Ein verzweifelter ‹gesunder› Menschenverstand

«Am unverständlichsten reden die Leute daher,
denen die Sprache zu nichts weiter dient als sich verständlich zu machen.»
(Karl Kraus)

«Die meisten Menschen sprechen nicht, zitieren nur.
Man könnte ruhig fast alles, was sie sagen,
in Anführungsstriche setzen;
denn es ist überkommen,
nicht im Augenblick des Entstehens geboren.»
(Christian Morgenstern)

Wir müssen die – angesichts seiner Verzweiflung – aussichtslose Lage des naiven Realisten mit seinem so gelobten ‹gesunden› Menschenverstand noch etwas näher skizzieren, um uns in die schreckliche Verlorenheit und Verlassenheit seiner Psyche einfühlen zu können.

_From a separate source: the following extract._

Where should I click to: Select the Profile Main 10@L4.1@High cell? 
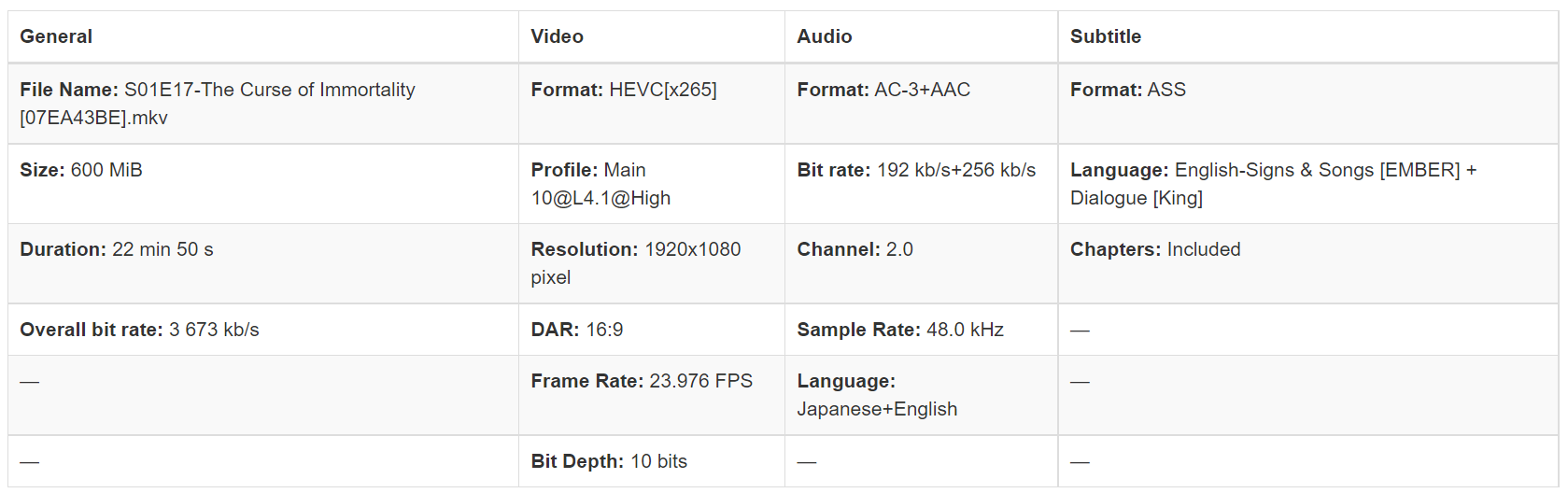coord(600,183)
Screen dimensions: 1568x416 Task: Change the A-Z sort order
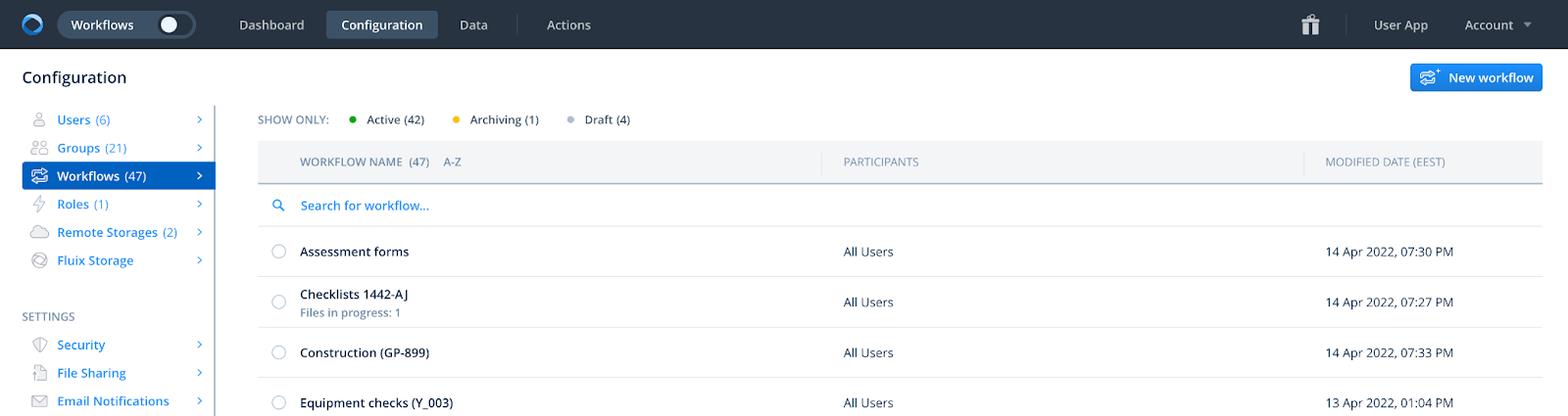click(x=452, y=162)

In meinem Essay ‹Über die Suprematie des Unwesentlichen› habe ich verschiedene Bereiche des Alltags aufgezählt, in denen Menschen im Alltag zu unwesentlichen Unterscheidungen neigen, also zu denen, die am Kern ihres Lebensproblems vorbei gehen. Die soziale Konstruktion des eigenen Lebens und die nachgelebten Lebensregeln nicht als Zurichtung zu empfinden, sondern als Ausdruck des eigenen freien Willens, das ist die tragischste Komponente eines ungelebten Lebens. Ich will nur ein Beispiel nennen: Eine unwesentliche Unterscheidung führt zu der Frage, welches Reiheneigenheim man sich soeben noch leisten könne; eine wesentliche Unterscheidung dazu, ob man sich ein solches überhaupt leisten möchte. Andere Beispiele funktionieren nach eben diesem Muster.

Ein weiteres und zutiefst bedrückendes Problem besteht darin, daß zwei Menschen mit einem ‹gesunden› Menschenverstand fast nie über das sprechen, über das sie aus psychohygienischen Gründen sprechen sollten und müßten. Wenn das Unwesentliche regiert, das Wesentliche unwissentlich ausgeklammert wird, wenn die soziale Zurichtung gar nicht als solche empfunden wird, wenn das Gelebte und Gesagte selbstverständlich ist und in Sprechblasen aus dem Ozean des Plausiblen empor steigt, dann zeigt sich die sich entwickelnde Lebens- und Beziehungs-Tragik darin, daß man nicht miteinander spricht. Denn es ist ja alles gesagt. Immer.

Falls man überhaupt miteinander spricht, dann klebt man fest in ‹Unerfreulichen Gesprächen›, wie es Albertine Devilder untersucht hat: ‹Monologisieren, Apodiktisch Urteilen, Widersprechen, Keine Reversibilität zulassen›. Und überhaupt: Wie soll man sprechen? Und worüber? Was gibt es denn zu sagen? Eine Frau sagte mal in einer psychotherapeutischen Sitzung auf die Frage, warum sie mit ihrem Mann nicht spreche: «Ich weiß doch, was der sagt.» Und damit ist alles gesagt.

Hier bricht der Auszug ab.